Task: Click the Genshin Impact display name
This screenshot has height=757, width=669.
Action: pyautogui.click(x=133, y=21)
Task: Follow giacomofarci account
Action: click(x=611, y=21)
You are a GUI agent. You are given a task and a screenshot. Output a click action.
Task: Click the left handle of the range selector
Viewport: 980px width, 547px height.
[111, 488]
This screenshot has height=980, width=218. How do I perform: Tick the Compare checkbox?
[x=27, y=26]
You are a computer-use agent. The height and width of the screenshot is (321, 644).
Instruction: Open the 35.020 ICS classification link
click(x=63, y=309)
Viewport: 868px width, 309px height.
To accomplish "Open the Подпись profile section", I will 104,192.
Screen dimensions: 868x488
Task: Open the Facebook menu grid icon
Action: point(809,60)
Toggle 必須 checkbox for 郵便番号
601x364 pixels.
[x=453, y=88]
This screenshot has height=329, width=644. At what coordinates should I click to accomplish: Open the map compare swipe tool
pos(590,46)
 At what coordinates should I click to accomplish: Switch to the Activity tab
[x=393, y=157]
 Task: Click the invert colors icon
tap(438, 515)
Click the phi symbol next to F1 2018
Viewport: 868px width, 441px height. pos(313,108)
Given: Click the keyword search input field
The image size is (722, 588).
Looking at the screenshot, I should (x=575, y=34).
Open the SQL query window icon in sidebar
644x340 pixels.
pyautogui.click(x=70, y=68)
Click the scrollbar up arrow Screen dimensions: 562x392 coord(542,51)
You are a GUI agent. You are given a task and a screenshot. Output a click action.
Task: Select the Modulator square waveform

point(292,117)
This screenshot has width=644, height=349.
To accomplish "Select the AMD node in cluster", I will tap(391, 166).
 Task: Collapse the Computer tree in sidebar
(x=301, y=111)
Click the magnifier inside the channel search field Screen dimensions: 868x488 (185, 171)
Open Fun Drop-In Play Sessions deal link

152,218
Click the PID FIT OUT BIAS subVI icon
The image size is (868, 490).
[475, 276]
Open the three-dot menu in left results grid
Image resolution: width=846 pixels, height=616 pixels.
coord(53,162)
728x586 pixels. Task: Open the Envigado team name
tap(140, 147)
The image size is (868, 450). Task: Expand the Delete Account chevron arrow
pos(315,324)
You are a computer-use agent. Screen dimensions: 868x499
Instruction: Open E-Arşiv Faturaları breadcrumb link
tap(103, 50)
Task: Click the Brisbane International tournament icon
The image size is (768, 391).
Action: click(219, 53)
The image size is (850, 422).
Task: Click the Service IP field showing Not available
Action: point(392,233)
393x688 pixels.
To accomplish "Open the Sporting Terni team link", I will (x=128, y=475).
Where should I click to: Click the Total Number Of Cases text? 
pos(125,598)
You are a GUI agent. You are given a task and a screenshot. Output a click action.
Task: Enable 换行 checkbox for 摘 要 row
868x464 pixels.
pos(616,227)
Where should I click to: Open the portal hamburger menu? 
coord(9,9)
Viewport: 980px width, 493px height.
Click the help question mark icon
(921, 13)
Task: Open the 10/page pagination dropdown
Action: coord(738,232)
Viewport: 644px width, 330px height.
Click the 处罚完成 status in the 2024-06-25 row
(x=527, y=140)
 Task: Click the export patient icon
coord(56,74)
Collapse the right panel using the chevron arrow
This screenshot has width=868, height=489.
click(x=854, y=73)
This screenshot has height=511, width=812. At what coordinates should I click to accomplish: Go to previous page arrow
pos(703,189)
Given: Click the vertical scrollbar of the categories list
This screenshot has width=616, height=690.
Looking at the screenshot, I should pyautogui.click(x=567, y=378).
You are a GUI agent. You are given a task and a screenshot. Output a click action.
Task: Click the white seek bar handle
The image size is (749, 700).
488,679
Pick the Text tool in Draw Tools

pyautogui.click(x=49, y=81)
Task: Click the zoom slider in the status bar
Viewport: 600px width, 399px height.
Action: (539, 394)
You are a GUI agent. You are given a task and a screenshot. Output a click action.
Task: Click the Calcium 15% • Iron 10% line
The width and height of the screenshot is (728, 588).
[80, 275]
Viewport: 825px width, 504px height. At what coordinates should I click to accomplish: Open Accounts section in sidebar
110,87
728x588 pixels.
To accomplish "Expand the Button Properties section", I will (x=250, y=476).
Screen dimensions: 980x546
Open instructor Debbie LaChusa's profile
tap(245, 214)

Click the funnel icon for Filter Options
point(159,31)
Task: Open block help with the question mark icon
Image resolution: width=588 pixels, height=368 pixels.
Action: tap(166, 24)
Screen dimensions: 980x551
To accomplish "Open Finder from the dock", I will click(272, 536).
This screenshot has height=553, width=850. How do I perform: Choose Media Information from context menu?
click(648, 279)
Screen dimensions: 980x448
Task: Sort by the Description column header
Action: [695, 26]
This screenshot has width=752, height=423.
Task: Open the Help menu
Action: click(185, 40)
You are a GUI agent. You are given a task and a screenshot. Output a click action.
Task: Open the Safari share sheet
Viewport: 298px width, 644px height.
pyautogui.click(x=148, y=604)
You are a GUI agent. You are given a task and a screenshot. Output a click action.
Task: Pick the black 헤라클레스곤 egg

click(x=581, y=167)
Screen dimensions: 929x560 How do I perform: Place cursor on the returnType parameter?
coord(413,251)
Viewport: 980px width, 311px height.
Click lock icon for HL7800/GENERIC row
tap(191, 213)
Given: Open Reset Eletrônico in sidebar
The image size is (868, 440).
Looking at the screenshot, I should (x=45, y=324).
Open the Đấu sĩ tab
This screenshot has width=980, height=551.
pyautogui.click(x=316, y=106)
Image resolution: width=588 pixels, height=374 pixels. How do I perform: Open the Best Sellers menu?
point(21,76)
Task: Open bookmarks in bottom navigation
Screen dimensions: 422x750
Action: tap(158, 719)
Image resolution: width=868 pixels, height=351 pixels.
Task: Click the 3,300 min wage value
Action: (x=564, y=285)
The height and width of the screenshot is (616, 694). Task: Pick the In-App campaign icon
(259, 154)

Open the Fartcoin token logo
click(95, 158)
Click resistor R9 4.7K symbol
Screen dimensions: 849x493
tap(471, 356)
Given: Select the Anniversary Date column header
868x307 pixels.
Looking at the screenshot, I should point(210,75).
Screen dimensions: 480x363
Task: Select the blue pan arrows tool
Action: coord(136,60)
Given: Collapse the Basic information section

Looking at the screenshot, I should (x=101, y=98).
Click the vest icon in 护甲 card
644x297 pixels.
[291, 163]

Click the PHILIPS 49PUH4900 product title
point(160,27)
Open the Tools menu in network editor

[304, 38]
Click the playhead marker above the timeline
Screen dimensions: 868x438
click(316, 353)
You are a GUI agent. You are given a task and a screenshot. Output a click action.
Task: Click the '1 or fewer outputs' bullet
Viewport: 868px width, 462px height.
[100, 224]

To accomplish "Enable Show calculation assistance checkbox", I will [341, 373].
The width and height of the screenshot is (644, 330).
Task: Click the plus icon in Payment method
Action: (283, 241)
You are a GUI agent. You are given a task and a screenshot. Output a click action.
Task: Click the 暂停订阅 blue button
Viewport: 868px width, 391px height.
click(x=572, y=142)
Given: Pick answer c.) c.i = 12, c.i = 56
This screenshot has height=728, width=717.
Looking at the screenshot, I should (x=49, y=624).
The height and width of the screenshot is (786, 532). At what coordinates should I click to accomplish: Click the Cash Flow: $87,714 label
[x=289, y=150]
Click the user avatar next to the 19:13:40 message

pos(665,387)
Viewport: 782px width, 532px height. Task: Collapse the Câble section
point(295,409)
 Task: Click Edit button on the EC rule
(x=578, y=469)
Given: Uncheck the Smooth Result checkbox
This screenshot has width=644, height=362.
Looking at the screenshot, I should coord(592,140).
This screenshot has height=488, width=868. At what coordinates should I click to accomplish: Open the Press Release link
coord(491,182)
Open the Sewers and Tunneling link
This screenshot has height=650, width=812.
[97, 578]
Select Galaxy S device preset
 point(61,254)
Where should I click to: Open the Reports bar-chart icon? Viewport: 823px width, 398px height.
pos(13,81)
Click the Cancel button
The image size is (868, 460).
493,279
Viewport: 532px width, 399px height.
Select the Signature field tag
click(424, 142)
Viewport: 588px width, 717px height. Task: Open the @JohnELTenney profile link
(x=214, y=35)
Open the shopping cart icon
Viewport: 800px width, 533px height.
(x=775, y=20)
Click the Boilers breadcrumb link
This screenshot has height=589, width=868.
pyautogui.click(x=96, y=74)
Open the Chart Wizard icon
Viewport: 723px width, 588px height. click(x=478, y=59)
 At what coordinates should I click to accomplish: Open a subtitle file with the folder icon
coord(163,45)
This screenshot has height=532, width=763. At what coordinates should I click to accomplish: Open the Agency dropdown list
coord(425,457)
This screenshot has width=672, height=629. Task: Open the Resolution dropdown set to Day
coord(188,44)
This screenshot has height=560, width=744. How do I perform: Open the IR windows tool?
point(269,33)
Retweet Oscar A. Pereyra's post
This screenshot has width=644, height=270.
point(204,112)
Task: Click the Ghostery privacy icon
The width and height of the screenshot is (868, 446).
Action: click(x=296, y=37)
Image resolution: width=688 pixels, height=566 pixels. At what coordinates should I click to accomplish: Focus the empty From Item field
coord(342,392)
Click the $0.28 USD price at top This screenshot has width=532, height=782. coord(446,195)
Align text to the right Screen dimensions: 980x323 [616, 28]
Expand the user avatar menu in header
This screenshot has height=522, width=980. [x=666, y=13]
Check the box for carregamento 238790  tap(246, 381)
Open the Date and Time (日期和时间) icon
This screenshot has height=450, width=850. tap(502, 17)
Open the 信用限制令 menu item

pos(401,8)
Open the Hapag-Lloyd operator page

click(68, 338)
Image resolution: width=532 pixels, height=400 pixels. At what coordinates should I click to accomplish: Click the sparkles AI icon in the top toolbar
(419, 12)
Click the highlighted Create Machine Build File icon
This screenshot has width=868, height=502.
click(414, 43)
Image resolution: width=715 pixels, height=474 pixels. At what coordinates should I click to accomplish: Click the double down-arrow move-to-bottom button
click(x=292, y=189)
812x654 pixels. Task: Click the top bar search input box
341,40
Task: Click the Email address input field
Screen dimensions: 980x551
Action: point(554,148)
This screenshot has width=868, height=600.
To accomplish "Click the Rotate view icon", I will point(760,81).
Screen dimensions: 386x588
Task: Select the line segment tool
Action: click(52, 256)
====================
» SHORT EXERCISE
Extract every line of the records above that contains the word "dropdown", matching case exactly.

» RIGHT ANSWER
Task: Open the 10/page pagination dropdown
This screenshot has height=532, width=763. At what coordinates should I click to accomplish: Open the Agency dropdown list
This screenshot has width=672, height=629. Task: Open the Resolution dropdown set to Day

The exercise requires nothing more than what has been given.